:: Text extract ::

It’s going to be you, Kim. You’re going to put your name down there. Now you’re out there and I know you have this company. The other way to do it is you set up a Wyoming LLC or Delaware, and you indicate, it’s owned by the Delaware or Wyoming, LLC. They don’t even know what state it’s filed in. You just list the LLC name. Now what happens, if a creditor looks, they don’t see your name any longer. They see this LLC, and then they have to figure out who owns the LLC. Unfortunately, number one, it doesn’t tell them where the LLC is located. I do this little example on my presentations, where I show people that I take one of our clients and they have their Wyoming LLC owning all their other LLCs. I show them how many different states has an LLC with that exact same name.

I think there’s maybe 12 or 13 states. I said, try to figure out who owns it. You can’t. That’s why when you’re creating structures, I like to start with that base entity. But the mistake I think some people fall into is they go on the internet, they Google this information and there are entity mills out there that tell you, you need to set up in Nevada, Wyoming, Delaware, for everything you own. That’s a mistake because it’s not going to benefit you. Actually, it’s going to hurt you. An individual again, contacted me because he couldn’t evict a tenant. He had a Nevada LLC owning Illinois property. Is that a problem? No, you can do it. But when you try to bring your unlawful detainer action, because you’re operating illegally, essentially by not registering there, you cannot bring a cause of action.

So, you get bounced out of court, and they said, “Hey, you’re not registered to do business in this state. You’re conducting business here. You have no standing.” Even worse, your contractor screws you on a job for $50,000. Now you want to bring a lawsuit. You can’t. The people that fall into this trap, unfortunately don’t realize it until it’s too late. That’s why I tell individuals, “Hey, if you’re going to own property in Florida, set up a Florida, LLC. If you’re going to property in Ohio, make it Ohio, LLC, just have it owned by your Delaware or Wyoming company.”

 

Kim Lisa Taylor:

Yeah, we do the same.

 

Clint Coons:

Yeah, and even with syndications, do you see that a lot of the individuals you’re working with and you’re creating syndications, those investors, do they come in with LLCs?

:::
:: Data lines ::

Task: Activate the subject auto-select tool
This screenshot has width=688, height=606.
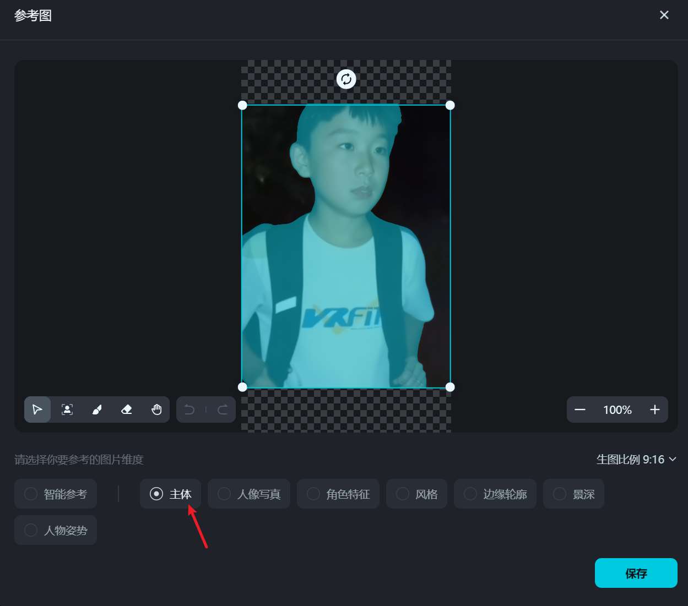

:::

Task instructions
a) Which U.S. states are named in the LLC discussion? List each state once.
b) Return the passage of the LLC discussion from "It’s going to be" to "exact same name.", copied word for word.
The material was taken from a separate source.

The responses
a) Wyoming, Delaware, Nevada, Illinois, Florida, Ohio

b)
It’s going to be you, Kim. You’re going to put your name down there. Now you’re out there and I know you have this company. The other way to do it is you set up a Wyoming LLC or Delaware, and you indicate, it’s owned by the Delaware or Wyoming, LLC. They don’t even know what state it’s filed in. You just list the LLC name. Now what happens, if a creditor looks, they don’t see your name any longer. They see this LLC, and then they have to figure out who owns the LLC. Unfortunately, number one, it doesn’t tell them where the LLC is located. I do this little example on my presentations, where I show people that I take one of our clients and they have their Wyoming LLC owning all their other LLCs. I show them how many different states has an LLC with that exact same name.